:: Raw data

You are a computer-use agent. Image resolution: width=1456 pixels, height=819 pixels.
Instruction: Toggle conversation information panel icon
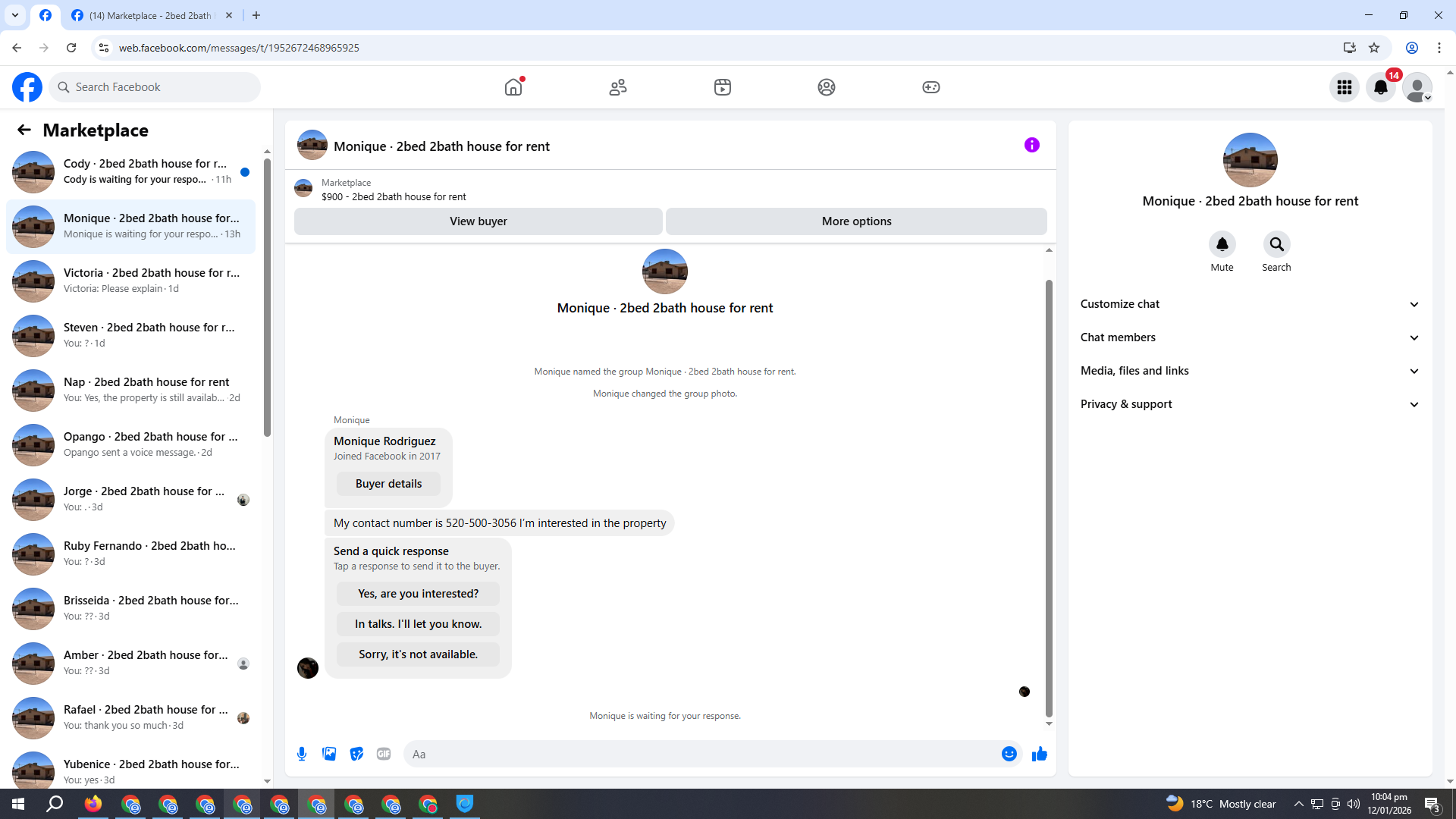click(1031, 145)
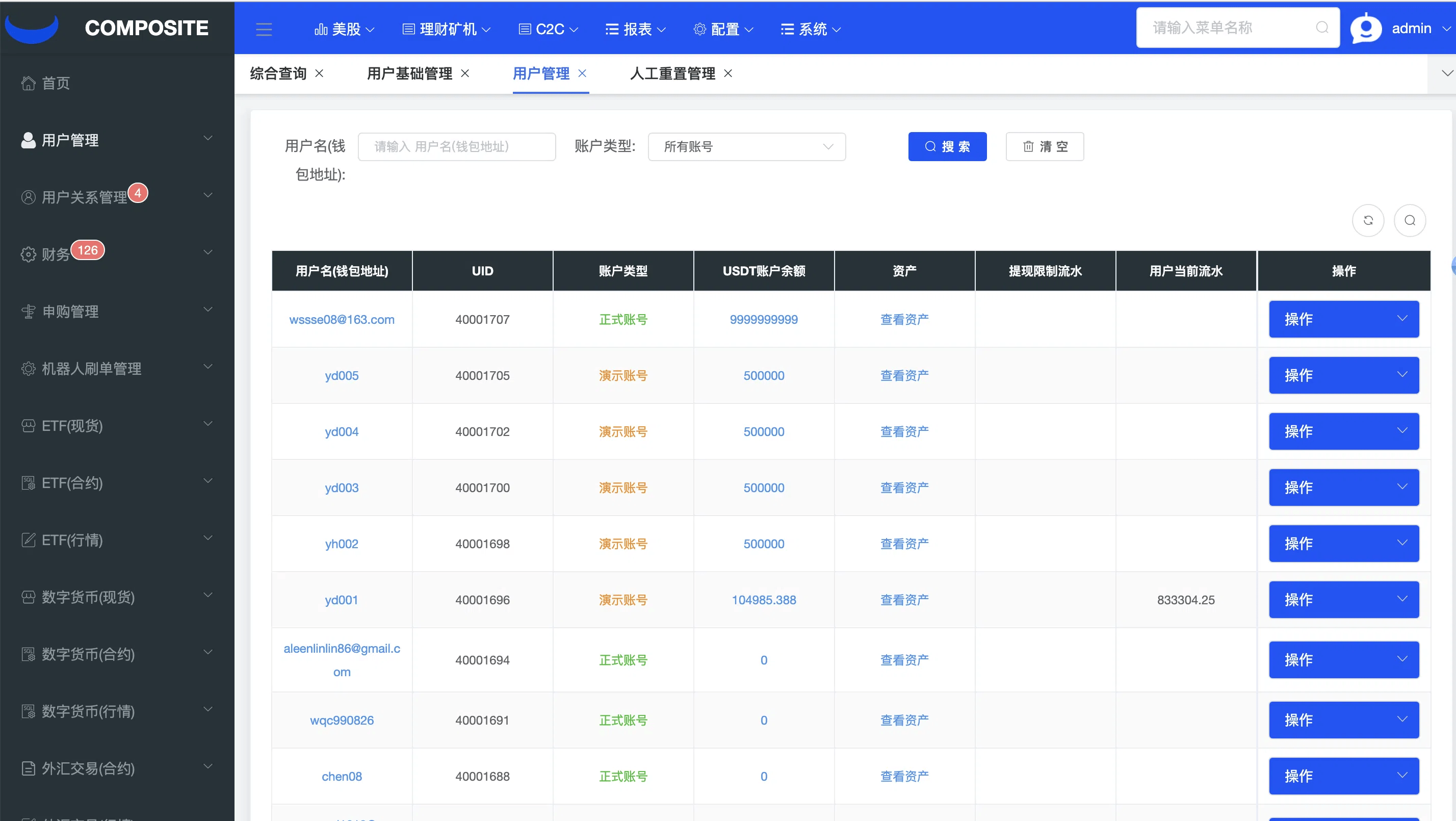Click the admin avatar icon
The image size is (1456, 821).
(x=1366, y=28)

::::

▶ Work required
Return all of the entries exactly as written, but drop any pictures they hold.

▶ Answer area
You are a computer-use agent. Image resolution: width=1456 pixels, height=819 pixels.
Instruction: Toggle conversation information panel icon
click(1031, 145)
Click the admin avatar icon
The image size is (1456, 821).
(x=1366, y=28)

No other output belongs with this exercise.